CHALLENGES:
1. In the excerpt on ENSO rainfall, what happens to the correlation between Niño-3.4 and November–April rainfall in Tarawa when 1982/83 and 1997/98 are excluded?
2. For each statement, say yes or no to whether the excerpt on ENSO rainfall supports it, and quote the deciding words. (a) Pohnpei, Yap, Chuuk and Koror had their two driest November–April periods on record in the two CTE years. (b) The analysis across the three PDO phases found a clear regional PDO signal in the rainfall anomalies. (c) The study includes 15 countries.

EXTRACTED TEXT:
++++

An atypical November–April rainfall signal in 1982/83 and 1997/98 CTE events is also apparent elsewhere: Banaba (not shown) in Kiribati (near Tarawa) had drier than average November–April periods in these two years when wetter than normal conditions usually occur in El Niño years. Other sites experienced rainfall extremes in those two years: Nanumea (not shown) in Funafuti (400 km northwest of Funafuti), which experiences wetter than average El Niño and drier La Niña wet seasons, had its two wettest November–April periods on record; Pohnpei, Yap, and Chuuk in the FSM and Koror in Palau, which are usually drier in El Niño and wetter in La Niña events than average, all had their two driest November–April periods on record.

The atypical or extreme rainfall experienced in these CTE years in many countries is consistent with the extreme shift and change in intensity in the SPCZ and ITCZ seen in Fig. 6, as noted by other studies (Vincent et al. 2011; Cai et al. 2012). It is clear that large-scale mechanisms in CTE years brought about quite different impacts from those in other El Niño events. The rainfall changes in the EP region countries were completely different from those for other El Niño types. It would appear that the two CTE years were unique in this respect—all other El Niño years brought increased rainfall at Tarawa, for example, and all La Niña years brought below average rainfall. These rainfall anomalies of opposite sign in these countries for CTE would be expected to reduce linear correlations between the Niño and rainfall (e.g., the correlation between Niño-3.4 and November–April rainfall in Tarawa increases from 0.71 to 0.85 when 1982/83 and 1997/98 are excluded).

The time series in Fig. 9 also indicate no clear interdecadal variation in the rainfall response to ENSO in these countries except at Penrhyn. The Pacific decadal oscillation (PDO) and the equivalent (in terms of impact in the tropical Pacific) interdecadal Pacific oscillation (Folland et al. 2002) have been shown to vary the influence of ENSO on rainfall in some countries in the Pacific rim, such as Australia (Power et al. 1999). In some Pacific countries its influence has been shown to be minimal (e.g. Cambers et al. 2011). We have calculated mean November–April rainfall anomalies at the 19 stations listed in Table 1 for the three different phases of the PDO since 1950 (1950–76, 1977–99, and 2000–11) for all El Niño types and La Niña, and found no clear regional PDO signal in the rainfall anomalies at the stations associated with ENSO.

5. Impacts of El Niño types and La Niña events in Pacific island countries

Having shown that clear ENSO impacts are evident in many countries in the Pacific, and that CTE years have quite different impacts in some countries from the other El Niño types, we now focus on impacts in all 15 countries included in the study. In this section we examine in more detail the differences and consistencies in temperature and rainfall responses across El Niño types and also across the years that fall into each El Niño category. We first examine country-scale impacts and then look at individual stations.

++++

DATASET ENTRIES:
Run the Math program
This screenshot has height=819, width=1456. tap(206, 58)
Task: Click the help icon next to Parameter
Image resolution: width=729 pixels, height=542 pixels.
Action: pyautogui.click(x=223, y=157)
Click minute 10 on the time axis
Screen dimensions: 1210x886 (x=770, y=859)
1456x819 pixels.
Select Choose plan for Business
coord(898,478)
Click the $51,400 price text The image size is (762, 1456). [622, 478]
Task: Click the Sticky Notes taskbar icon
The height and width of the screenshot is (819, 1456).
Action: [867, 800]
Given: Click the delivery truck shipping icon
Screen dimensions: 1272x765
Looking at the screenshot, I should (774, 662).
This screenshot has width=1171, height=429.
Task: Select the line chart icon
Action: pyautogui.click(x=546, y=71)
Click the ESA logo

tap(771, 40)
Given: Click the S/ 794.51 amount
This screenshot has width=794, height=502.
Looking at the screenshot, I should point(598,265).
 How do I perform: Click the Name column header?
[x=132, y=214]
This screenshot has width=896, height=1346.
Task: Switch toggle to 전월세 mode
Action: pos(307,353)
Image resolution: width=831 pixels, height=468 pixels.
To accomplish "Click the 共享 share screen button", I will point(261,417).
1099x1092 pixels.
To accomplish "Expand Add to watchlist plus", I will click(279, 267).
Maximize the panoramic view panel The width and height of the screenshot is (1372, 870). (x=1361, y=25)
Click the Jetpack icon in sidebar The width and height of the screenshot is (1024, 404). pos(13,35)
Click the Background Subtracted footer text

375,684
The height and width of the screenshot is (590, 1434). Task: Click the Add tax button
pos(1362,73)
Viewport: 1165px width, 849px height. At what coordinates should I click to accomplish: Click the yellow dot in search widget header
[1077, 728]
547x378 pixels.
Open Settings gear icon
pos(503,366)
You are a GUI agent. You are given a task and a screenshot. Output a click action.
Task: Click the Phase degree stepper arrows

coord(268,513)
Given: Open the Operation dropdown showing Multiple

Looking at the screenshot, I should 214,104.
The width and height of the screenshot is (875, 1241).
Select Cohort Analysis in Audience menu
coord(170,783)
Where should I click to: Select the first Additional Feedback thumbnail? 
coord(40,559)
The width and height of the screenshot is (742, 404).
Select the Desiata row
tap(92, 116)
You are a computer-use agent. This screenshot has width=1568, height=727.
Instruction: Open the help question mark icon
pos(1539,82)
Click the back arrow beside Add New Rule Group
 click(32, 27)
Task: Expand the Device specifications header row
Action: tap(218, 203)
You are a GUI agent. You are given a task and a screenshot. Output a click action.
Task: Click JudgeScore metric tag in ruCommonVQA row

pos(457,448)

++++

RESPONSES FOR EACH TASK:
1. It increases from 0.71 to 0.85.

2.
(a) Yes: "all had their two driest November–April periods on record"
(b) No: "found no clear regional PDO signal in the rainfall anomalies at the stations associated with ENSO"
(c) Yes: "we now focus on impacts in all 15 countries included in the study"